**AVAILABLE DATA**:
+-------+

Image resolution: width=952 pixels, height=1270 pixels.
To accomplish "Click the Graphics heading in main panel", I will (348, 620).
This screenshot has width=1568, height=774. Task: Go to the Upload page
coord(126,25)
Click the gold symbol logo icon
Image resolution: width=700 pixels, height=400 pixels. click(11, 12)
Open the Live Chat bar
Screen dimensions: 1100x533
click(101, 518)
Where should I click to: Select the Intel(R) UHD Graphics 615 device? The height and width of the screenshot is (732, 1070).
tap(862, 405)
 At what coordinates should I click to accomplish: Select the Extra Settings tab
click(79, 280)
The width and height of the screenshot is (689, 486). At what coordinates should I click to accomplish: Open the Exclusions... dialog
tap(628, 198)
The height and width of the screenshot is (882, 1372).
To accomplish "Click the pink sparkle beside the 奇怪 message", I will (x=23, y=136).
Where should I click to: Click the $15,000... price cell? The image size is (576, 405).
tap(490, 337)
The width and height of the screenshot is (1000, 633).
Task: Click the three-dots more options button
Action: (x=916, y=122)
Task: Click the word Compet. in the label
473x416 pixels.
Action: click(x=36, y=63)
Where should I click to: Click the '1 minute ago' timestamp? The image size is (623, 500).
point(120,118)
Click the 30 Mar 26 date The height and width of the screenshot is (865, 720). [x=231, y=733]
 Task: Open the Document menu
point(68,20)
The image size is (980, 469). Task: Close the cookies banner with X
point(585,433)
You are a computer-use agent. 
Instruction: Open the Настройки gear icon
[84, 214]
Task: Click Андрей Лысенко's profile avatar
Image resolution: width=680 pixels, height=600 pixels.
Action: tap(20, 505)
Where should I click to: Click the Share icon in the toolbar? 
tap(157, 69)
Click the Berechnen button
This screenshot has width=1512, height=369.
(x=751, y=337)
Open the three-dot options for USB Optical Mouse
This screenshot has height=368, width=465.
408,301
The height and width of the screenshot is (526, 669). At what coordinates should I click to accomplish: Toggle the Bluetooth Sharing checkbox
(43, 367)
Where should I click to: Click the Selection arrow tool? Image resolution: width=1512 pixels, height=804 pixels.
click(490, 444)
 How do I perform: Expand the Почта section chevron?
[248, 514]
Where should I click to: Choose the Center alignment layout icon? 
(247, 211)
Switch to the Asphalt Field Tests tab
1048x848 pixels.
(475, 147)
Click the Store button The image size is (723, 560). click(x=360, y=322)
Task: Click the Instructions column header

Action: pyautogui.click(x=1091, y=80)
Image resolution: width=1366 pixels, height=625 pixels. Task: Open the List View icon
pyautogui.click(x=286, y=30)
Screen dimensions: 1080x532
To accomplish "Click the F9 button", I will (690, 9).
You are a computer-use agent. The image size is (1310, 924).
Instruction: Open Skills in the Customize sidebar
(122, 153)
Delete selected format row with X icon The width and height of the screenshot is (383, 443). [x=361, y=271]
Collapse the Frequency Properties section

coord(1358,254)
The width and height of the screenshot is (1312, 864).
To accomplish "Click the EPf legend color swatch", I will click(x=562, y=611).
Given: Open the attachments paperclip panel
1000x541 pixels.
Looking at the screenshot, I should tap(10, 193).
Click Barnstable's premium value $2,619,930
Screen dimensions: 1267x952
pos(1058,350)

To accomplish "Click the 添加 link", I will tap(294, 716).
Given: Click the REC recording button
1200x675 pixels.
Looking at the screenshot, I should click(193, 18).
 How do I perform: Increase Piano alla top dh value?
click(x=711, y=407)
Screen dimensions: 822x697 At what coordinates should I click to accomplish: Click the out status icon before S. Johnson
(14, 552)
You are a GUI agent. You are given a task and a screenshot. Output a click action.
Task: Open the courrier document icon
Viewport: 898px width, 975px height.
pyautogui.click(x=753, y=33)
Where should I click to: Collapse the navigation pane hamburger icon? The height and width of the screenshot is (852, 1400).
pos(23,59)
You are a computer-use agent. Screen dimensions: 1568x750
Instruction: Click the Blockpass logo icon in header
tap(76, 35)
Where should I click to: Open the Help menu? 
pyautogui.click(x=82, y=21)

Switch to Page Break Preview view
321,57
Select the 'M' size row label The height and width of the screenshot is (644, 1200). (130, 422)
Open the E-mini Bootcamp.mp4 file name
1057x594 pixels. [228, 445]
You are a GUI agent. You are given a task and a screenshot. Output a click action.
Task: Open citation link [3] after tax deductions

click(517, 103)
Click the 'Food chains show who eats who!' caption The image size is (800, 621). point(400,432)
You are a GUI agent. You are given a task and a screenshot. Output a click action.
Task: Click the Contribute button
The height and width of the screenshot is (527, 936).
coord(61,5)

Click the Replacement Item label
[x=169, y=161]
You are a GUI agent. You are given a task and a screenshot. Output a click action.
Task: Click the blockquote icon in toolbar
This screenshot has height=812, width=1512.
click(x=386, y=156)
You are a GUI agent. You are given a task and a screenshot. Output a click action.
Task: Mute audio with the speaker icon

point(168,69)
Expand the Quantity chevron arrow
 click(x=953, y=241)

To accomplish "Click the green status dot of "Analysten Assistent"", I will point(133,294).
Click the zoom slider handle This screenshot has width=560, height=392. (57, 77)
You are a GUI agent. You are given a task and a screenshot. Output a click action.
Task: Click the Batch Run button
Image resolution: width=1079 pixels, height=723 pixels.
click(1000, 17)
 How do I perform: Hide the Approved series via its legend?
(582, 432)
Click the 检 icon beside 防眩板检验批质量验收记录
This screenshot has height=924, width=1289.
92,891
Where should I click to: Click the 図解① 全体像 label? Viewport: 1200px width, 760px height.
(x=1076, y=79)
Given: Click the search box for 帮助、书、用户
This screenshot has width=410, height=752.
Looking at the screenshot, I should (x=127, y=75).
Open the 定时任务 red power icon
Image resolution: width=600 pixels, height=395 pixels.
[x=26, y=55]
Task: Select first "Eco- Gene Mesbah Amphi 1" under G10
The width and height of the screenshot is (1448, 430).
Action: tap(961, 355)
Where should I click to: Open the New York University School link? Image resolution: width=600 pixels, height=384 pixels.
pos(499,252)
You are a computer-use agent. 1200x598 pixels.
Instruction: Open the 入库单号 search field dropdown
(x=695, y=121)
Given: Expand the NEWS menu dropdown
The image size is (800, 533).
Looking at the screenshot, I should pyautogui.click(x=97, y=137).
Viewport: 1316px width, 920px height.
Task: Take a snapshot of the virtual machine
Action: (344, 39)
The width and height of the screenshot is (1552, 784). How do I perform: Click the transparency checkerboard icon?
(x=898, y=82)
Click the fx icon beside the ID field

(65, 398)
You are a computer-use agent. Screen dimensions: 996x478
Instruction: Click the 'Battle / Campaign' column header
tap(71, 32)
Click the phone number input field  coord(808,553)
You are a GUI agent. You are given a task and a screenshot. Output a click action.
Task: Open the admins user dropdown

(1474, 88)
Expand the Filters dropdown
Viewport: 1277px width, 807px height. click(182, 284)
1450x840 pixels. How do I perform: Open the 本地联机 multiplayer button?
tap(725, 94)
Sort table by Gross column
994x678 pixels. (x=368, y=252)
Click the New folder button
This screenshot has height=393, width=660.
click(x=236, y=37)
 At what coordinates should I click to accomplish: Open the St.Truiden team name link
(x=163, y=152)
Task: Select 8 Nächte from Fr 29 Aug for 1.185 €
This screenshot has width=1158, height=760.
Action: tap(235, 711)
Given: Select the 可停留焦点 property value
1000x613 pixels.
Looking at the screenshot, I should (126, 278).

+-------+

**YOUR GOAL**:
All the entries must be retyped exactly.

**ANSWER SECTION**:
Image resolution: width=952 pixels, height=1270 pixels.
To accomplish "Click the Graphics heading in main panel", I will (348, 620).
This screenshot has width=1568, height=774. Task: Go to the Upload page
coord(126,25)
Click the gold symbol logo icon
Image resolution: width=700 pixels, height=400 pixels. click(11, 12)
Open the Live Chat bar
Screen dimensions: 1100x533
click(101, 518)
Where should I click to: Select the Intel(R) UHD Graphics 615 device? The height and width of the screenshot is (732, 1070).
tap(862, 405)
 At what coordinates should I click to accomplish: Select the Extra Settings tab
click(79, 280)
The width and height of the screenshot is (689, 486). At what coordinates should I click to accomplish: Open the Exclusions... dialog
tap(628, 198)
The height and width of the screenshot is (882, 1372).
To accomplish "Click the pink sparkle beside the 奇怪 message", I will (x=23, y=136).
Where should I click to: Click the $15,000... price cell? The image size is (576, 405).
tap(490, 337)
The width and height of the screenshot is (1000, 633).
Task: Click the three-dots more options button
Action: (x=916, y=122)
Task: Click the word Compet. in the label
473x416 pixels.
Action: click(x=36, y=63)
Where should I click to: Click the '1 minute ago' timestamp? The image size is (623, 500).
point(120,118)
Click the 30 Mar 26 date The height and width of the screenshot is (865, 720). [x=231, y=733]
 Task: Open the Document menu
point(68,20)
The image size is (980, 469). Task: Close the cookies banner with X
point(585,433)
You are a computer-use agent. 
Instruction: Open the Настройки gear icon
[84, 214]
Task: Click Андрей Лысенко's profile avatar
Image resolution: width=680 pixels, height=600 pixels.
Action: tap(20, 505)
Where should I click to: Click the Share icon in the toolbar? 
tap(157, 69)
Click the Berechnen button
This screenshot has width=1512, height=369.
(x=751, y=337)
Open the three-dot options for USB Optical Mouse
This screenshot has height=368, width=465.
408,301
The height and width of the screenshot is (526, 669). At what coordinates should I click to accomplish: Toggle the Bluetooth Sharing checkbox
(43, 367)
Where should I click to: Click the Selection arrow tool? Image resolution: width=1512 pixels, height=804 pixels.
click(490, 444)
 How do I perform: Expand the Почта section chevron?
[248, 514]
Where should I click to: Choose the Center alignment layout icon? 
(247, 211)
Switch to the Asphalt Field Tests tab
1048x848 pixels.
(475, 147)
Click the Store button The image size is (723, 560). click(x=360, y=322)
Task: Click the Instructions column header

Action: pyautogui.click(x=1091, y=80)
Image resolution: width=1366 pixels, height=625 pixels. Task: Open the List View icon
pyautogui.click(x=286, y=30)
Screen dimensions: 1080x532
To accomplish "Click the F9 button", I will (690, 9).
You are a computer-use agent. The image size is (1310, 924).
Instruction: Open Skills in the Customize sidebar
(122, 153)
Delete selected format row with X icon The width and height of the screenshot is (383, 443). [x=361, y=271]
Collapse the Frequency Properties section

coord(1358,254)
The width and height of the screenshot is (1312, 864).
To accomplish "Click the EPf legend color swatch", I will click(x=562, y=611).
Given: Open the attachments paperclip panel
1000x541 pixels.
Looking at the screenshot, I should tap(10, 193).
Click Barnstable's premium value $2,619,930
Screen dimensions: 1267x952
pos(1058,350)

To accomplish "Click the 添加 link", I will tap(294, 716).
Given: Click the REC recording button
1200x675 pixels.
Looking at the screenshot, I should click(193, 18).
 How do I perform: Increase Piano alla top dh value?
click(x=711, y=407)
Screen dimensions: 822x697 At what coordinates should I click to accomplish: Click the out status icon before S. Johnson
(14, 552)
You are a GUI agent. You are given a task and a screenshot. Output a click action.
Task: Open the courrier document icon
Viewport: 898px width, 975px height.
pyautogui.click(x=753, y=33)
Where should I click to: Collapse the navigation pane hamburger icon? The height and width of the screenshot is (852, 1400).
pos(23,59)
You are a computer-use agent. Screen dimensions: 1568x750
Instruction: Click the Blockpass logo icon in header
tap(76, 35)
Where should I click to: Open the Help menu? 
pyautogui.click(x=82, y=21)

Switch to Page Break Preview view
321,57
Select the 'M' size row label The height and width of the screenshot is (644, 1200). (130, 422)
Open the E-mini Bootcamp.mp4 file name
1057x594 pixels. [228, 445]
You are a GUI agent. You are given a task and a screenshot. Output a click action.
Task: Open citation link [3] after tax deductions

click(517, 103)
Click the 'Food chains show who eats who!' caption The image size is (800, 621). point(400,432)
You are a GUI agent. You are given a task and a screenshot. Output a click action.
Task: Click the Contribute button
The height and width of the screenshot is (527, 936).
coord(61,5)

Click the Replacement Item label
[x=169, y=161]
You are a GUI agent. You are given a task and a screenshot. Output a click action.
Task: Click the blockquote icon in toolbar
This screenshot has height=812, width=1512.
click(x=386, y=156)
You are a GUI agent. You are given a task and a screenshot. Output a click action.
Task: Mute audio with the speaker icon

point(168,69)
Expand the Quantity chevron arrow
 click(x=953, y=241)

To accomplish "Click the green status dot of "Analysten Assistent"", I will point(133,294).
Click the zoom slider handle This screenshot has width=560, height=392. (57, 77)
You are a GUI agent. You are given a task and a screenshot. Output a click action.
Task: Click the Batch Run button
Image resolution: width=1079 pixels, height=723 pixels.
click(1000, 17)
 How do I perform: Hide the Approved series via its legend?
(582, 432)
Click the 检 icon beside 防眩板检验批质量验收记录
This screenshot has height=924, width=1289.
92,891
Where should I click to: Click the 図解① 全体像 label? Viewport: 1200px width, 760px height.
(x=1076, y=79)
Given: Click the search box for 帮助、书、用户
This screenshot has width=410, height=752.
Looking at the screenshot, I should (x=127, y=75).
Open the 定时任务 red power icon
Image resolution: width=600 pixels, height=395 pixels.
[x=26, y=55]
Task: Select first "Eco- Gene Mesbah Amphi 1" under G10
The width and height of the screenshot is (1448, 430).
Action: tap(961, 355)
Where should I click to: Open the New York University School link? Image resolution: width=600 pixels, height=384 pixels.
pos(499,252)
You are a computer-use agent. 1200x598 pixels.
Instruction: Open the 入库单号 search field dropdown
(x=695, y=121)
Given: Expand the NEWS menu dropdown
The image size is (800, 533).
Looking at the screenshot, I should pyautogui.click(x=97, y=137).
Viewport: 1316px width, 920px height.
Task: Take a snapshot of the virtual machine
Action: (344, 39)
The width and height of the screenshot is (1552, 784). How do I perform: Click the transparency checkerboard icon?
(x=898, y=82)
Click the fx icon beside the ID field

(65, 398)
You are a computer-use agent. Screen dimensions: 996x478
Instruction: Click the 'Battle / Campaign' column header
tap(71, 32)
Click the phone number input field  coord(808,553)
You are a GUI agent. You are given a task and a screenshot. Output a click action.
Task: Open the admins user dropdown

(1474, 88)
Expand the Filters dropdown
Viewport: 1277px width, 807px height. click(182, 284)
1450x840 pixels. How do I perform: Open the 本地联机 multiplayer button?
tap(725, 94)
Sort table by Gross column
994x678 pixels. (x=368, y=252)
Click the New folder button
This screenshot has height=393, width=660.
click(x=236, y=37)
 At what coordinates should I click to accomplish: Open the St.Truiden team name link
(x=163, y=152)
Task: Select 8 Nächte from Fr 29 Aug for 1.185 €
This screenshot has width=1158, height=760.
Action: tap(235, 711)
Given: Select the 可停留焦点 property value
1000x613 pixels.
Looking at the screenshot, I should (126, 278).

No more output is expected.